Doch wer nur an die Universitäten denkt, vergisst, dass auch
die Fachhochschulen Informatiker ausbilden. Sie haben gerade eine
Ausbildungsoffensive angekündigt, die sich vor allem an Ingenieure
richtet. Sie sollen im Rahmen von Weiterbildungsmaßnahmen
für eine Tätigkeit in der IT-Branche qualifiziert werden.
Neben den Fachhochschulen haben sich inzwischen auch Berufsakademien
gebildet, die oft in enger Kooperation mit der Wirtschaft eine
praxisorientierte Informatiker-Ausbildung anbieten.

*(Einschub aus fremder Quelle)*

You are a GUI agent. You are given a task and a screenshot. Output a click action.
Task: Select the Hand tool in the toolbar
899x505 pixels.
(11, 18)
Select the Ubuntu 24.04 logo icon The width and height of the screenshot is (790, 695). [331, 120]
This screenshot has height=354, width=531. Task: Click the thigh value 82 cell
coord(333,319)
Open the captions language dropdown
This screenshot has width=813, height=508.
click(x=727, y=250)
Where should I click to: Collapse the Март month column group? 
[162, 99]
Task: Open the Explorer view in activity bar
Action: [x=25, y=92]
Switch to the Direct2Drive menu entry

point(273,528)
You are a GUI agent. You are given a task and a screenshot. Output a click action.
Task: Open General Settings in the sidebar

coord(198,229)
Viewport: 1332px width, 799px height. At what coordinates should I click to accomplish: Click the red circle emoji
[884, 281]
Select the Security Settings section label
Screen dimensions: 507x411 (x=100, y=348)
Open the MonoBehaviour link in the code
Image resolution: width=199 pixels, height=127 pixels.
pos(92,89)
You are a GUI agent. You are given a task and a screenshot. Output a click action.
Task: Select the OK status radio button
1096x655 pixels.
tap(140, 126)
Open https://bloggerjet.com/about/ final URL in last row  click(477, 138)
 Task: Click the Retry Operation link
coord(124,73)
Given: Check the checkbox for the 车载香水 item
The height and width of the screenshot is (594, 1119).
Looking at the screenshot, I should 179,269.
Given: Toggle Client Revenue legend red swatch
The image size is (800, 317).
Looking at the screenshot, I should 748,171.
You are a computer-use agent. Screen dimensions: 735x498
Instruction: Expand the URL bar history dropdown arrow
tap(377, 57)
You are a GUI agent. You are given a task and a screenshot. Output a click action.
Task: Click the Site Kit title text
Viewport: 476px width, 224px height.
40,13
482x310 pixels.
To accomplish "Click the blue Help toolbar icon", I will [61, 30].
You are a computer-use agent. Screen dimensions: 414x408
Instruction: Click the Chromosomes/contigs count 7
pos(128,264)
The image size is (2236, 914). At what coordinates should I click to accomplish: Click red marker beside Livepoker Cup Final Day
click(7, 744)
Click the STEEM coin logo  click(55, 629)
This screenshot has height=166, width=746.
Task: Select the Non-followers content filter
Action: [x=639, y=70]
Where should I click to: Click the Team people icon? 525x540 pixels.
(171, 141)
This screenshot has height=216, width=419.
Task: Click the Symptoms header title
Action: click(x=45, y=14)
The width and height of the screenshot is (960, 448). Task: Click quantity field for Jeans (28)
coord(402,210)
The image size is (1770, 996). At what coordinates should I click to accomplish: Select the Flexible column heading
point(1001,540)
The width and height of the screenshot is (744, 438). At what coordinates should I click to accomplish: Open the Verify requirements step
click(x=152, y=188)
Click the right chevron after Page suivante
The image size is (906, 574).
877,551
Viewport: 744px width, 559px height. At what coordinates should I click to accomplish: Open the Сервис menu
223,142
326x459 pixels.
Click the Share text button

BEDARFSORIENTIERTE FORTBILDUNG
Weil sich in der Wirtschaft zunehmend die Erkenntnis durchsetzt,
dass sie von den Universitäten und Fachhochschulen den praxisorientierten
Informatiker nicht erwarten kann, wird sie immer mehr selbst in
die Qualifizierung von Fachkräften einsteigen. Aber auch
hier zeichnen sich bereits neue Wege ab. "Während die
Unternehmen bislang in die kontinuierliche Weiterbildung ihrer
Mitarbeiter investiert haben, werden sie künftig nur noch
ganz gezielt am Bedarf orientiert fortbilden." Mit diesem
veränderten Weiterbildungsbedarf reagieren die Unternehmen
ihrerseits auf die rasante technologische Entwicklung.
Der Umstrukturierungsprozess, der auf Wissenschaft und Wirtschaft
zukommt, könne aber nur gelingen, wenn beide Seiten miteinander
ins Gespräch treten. "Bislang gibt es in Deutschland
keinen institutionalisierten Dialog zwischen Wissenschaft und
Wirtschaft - die gegenseitige Geringschätzung muss dringend
überwunden werden", so Herbert Weber.